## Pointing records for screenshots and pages
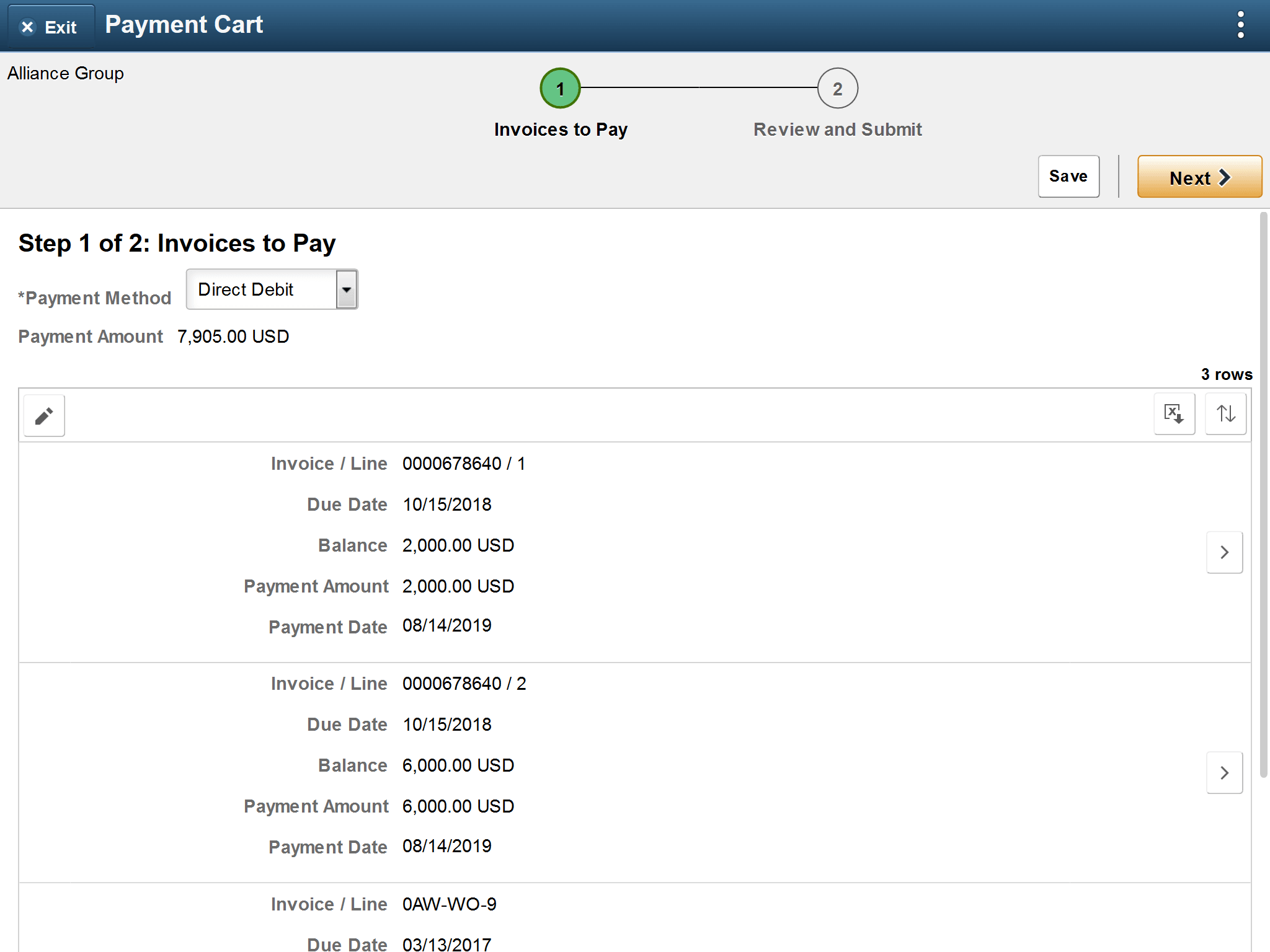This screenshot has width=1270, height=952.
Task: Download the invoice grid to Excel
Action: (x=1175, y=413)
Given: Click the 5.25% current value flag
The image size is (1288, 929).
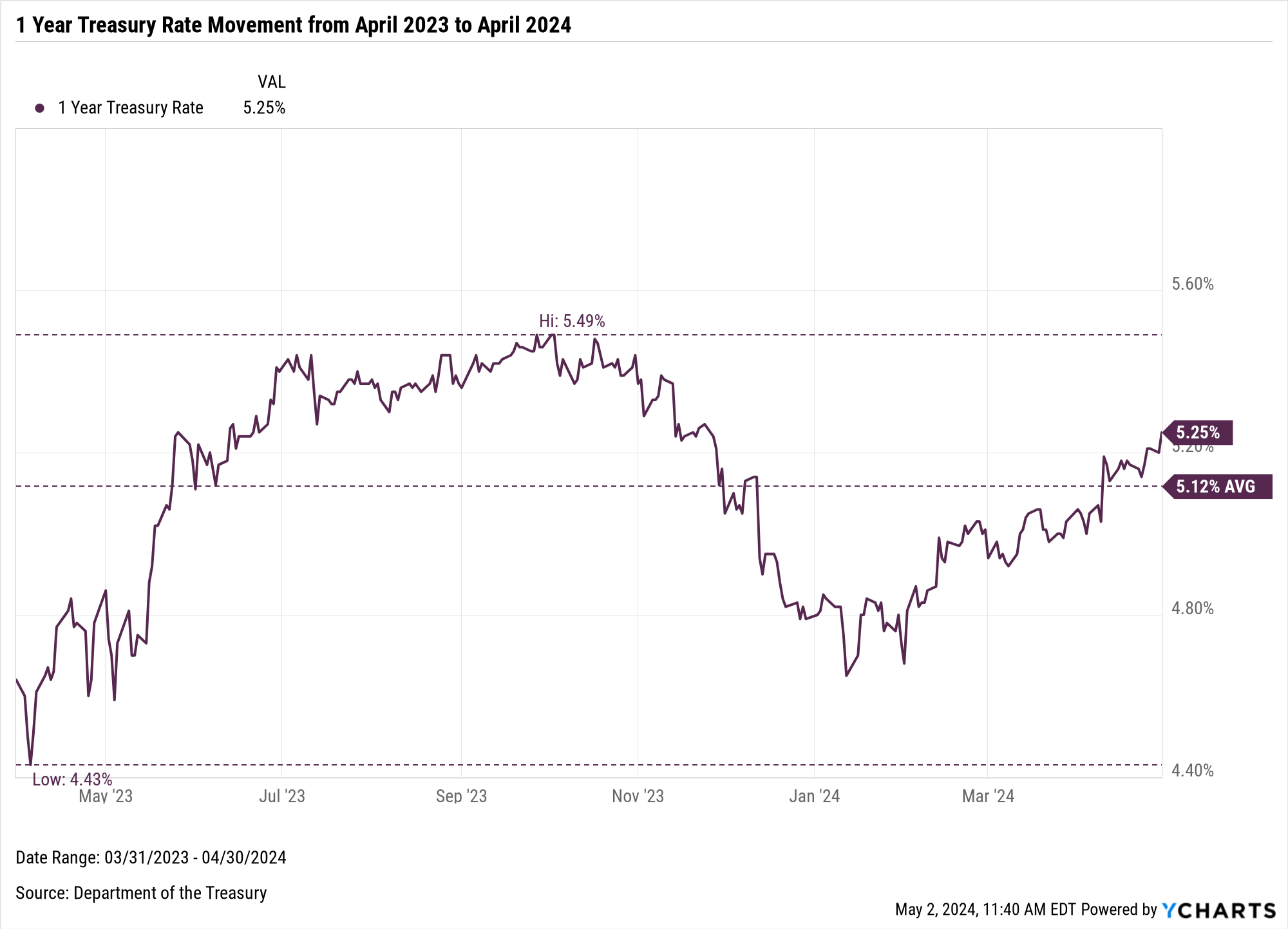Looking at the screenshot, I should pyautogui.click(x=1198, y=432).
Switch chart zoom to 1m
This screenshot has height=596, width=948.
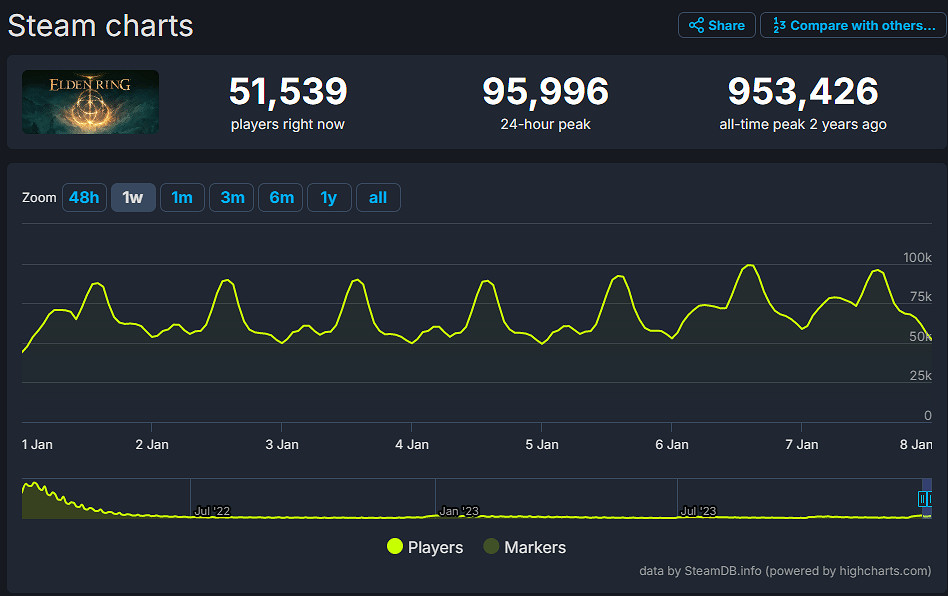tap(182, 198)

## WORK TO BE COMPLETED
Rewrite the listing above as a numbered list with one line per item, skipping any blank lines. Leave the pictures out of your answer.

## ANSWER TO THIS EXERCISE
1. This screenshot has width=1270, height=952.
2. Task: Download the invoice grid to Excel
3. Action: (x=1175, y=413)
4. Given: Click the 5.25% current value flag
5. The image size is (1288, 929).
6. Looking at the screenshot, I should pyautogui.click(x=1198, y=432).
7. Switch chart zoom to 1m
8. This screenshot has height=596, width=948.
9. tap(182, 198)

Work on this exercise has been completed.